Путь Эвриха, стр. 13

Он был уже в полусотне шагов от крайнего костра, когда до слуха его донеслись первые хорошо различимые слова, выкрикнутые визгливым недовольным голосом:

— Будь он даже трижды колдун, я не желаю всю зиму торчать из-за него в Тин-Вилене!

— Хеггов сын! Неужели ты хочешь привезти его на наши Благословенные Острова, чтобы он наводил порчу на наш скот и наших женщин? И без того нам год от года становится все труднее прокормиться, а если в дело будут пущены злодейские заклинания…

— Почему бы нам тогда просто не перерезать ему глотку или не оставить на этом острове? — спросил парень, в котором Эврих признал Санайра.

— Перерезать глотку колдуну? Оставить его на острове? Видать, Храмн напрочь обделил тебя способностью шевелить мозгами! Что может быть хуже проклятия чародея? Нет уж, пусть им занимаются жрецы Богов-Близнецов! Отдадим колдуна этим святошам — незачем нам встревать в их разборки!

— Тем более Хономер обещал Демитару щедро заплатить за этого аррантского кудесника! С деньгами-то и в Тин-Вилене можно недурно зиму провести!

— В Тин-Вилене особенно!..

Эврих присел среди нагромождения валунов, чувствуя, как страх холодными пальцами сдавливает горло. О каком это аррантском кудеснике они толкуют? За кого Хономер обещал щедро заплатить Демитару?..
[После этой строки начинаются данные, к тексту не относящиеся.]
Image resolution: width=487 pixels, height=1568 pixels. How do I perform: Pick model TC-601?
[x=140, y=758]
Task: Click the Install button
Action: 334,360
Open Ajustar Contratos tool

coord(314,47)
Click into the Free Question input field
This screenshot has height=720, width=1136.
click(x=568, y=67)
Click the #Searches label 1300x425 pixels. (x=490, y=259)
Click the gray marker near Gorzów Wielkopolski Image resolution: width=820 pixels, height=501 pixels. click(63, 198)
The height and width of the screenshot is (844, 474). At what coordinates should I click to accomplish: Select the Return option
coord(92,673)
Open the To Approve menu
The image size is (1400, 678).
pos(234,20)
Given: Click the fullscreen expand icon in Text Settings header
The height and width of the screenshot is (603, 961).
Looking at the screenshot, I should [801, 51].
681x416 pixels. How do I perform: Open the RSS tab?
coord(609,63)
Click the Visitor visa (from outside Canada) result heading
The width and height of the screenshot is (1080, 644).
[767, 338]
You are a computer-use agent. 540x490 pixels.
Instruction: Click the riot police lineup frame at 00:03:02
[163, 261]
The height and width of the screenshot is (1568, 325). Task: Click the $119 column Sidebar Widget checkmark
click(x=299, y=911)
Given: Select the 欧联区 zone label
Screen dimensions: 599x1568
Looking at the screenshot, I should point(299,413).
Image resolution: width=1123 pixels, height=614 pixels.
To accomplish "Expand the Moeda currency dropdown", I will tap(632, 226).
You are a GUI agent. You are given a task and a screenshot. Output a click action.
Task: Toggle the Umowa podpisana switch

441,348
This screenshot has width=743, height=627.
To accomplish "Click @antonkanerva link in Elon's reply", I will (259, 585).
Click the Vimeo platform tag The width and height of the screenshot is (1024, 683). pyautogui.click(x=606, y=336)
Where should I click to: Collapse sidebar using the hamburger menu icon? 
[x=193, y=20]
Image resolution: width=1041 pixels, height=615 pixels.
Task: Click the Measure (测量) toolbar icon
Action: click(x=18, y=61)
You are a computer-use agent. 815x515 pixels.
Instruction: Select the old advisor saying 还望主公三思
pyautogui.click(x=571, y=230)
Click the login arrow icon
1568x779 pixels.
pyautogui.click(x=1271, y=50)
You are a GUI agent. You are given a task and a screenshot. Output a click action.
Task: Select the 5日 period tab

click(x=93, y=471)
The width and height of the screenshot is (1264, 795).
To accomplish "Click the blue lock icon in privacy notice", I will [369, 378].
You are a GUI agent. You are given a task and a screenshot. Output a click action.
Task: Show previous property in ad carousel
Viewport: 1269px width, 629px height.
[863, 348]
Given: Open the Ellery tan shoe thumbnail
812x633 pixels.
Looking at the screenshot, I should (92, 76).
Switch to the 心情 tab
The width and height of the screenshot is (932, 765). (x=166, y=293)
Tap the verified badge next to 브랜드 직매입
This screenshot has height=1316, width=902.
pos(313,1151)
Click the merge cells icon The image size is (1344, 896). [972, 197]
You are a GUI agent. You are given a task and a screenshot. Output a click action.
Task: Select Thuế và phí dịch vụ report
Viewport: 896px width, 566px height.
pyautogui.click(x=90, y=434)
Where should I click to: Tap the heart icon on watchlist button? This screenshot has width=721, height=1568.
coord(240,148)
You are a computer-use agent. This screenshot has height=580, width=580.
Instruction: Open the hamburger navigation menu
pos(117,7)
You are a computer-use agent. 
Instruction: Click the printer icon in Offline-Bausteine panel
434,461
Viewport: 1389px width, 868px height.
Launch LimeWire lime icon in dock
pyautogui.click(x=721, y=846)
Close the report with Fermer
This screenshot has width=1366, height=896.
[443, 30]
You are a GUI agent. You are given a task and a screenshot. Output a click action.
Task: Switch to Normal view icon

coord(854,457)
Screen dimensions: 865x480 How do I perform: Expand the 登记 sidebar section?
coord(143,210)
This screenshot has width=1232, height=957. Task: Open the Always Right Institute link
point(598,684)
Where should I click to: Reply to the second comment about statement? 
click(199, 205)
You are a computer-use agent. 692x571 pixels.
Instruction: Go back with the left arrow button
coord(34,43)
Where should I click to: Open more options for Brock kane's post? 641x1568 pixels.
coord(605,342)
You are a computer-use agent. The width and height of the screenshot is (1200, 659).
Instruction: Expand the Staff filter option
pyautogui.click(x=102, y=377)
— А по-моему, все это чепуха! Никакой он не колдун! Хономер хочет свести с парнем какие-то старые счеты, вот и возвел на него напраслину, — послышался рассудительный голос Валченоха. — Вы лучше подумайте, как отнесется Ратхар к тому, что мы приглашенного им на борт «Крылатого змея» арранта Хономеру выдали.

Сидящие у костра примолкли, но потом заговорили разом, перебивая друг друга.

— Так аррант же этот хворь на него и напустил!

— Откуда Ратхару было знать, что он колдуна приветил!

— С Буревестником пусть Демитар объясняется, наше дело маленькое!

Эврих стиснул зубы, силясь сообразить, что же ему теперь делать. Запереться в Тилорновой шлюке и подождать, пока «Крылатый змей» выйдет в море? Но тогда одним Богам Небесной Горы ведомо, сколько месяцев, а может, и лет придется ему проторчать на этом островке. А ведь скоро зима, выпадет снег, так что из черного яйца носа не высунуть будет. Еды у него нет и… Нет, это не выход.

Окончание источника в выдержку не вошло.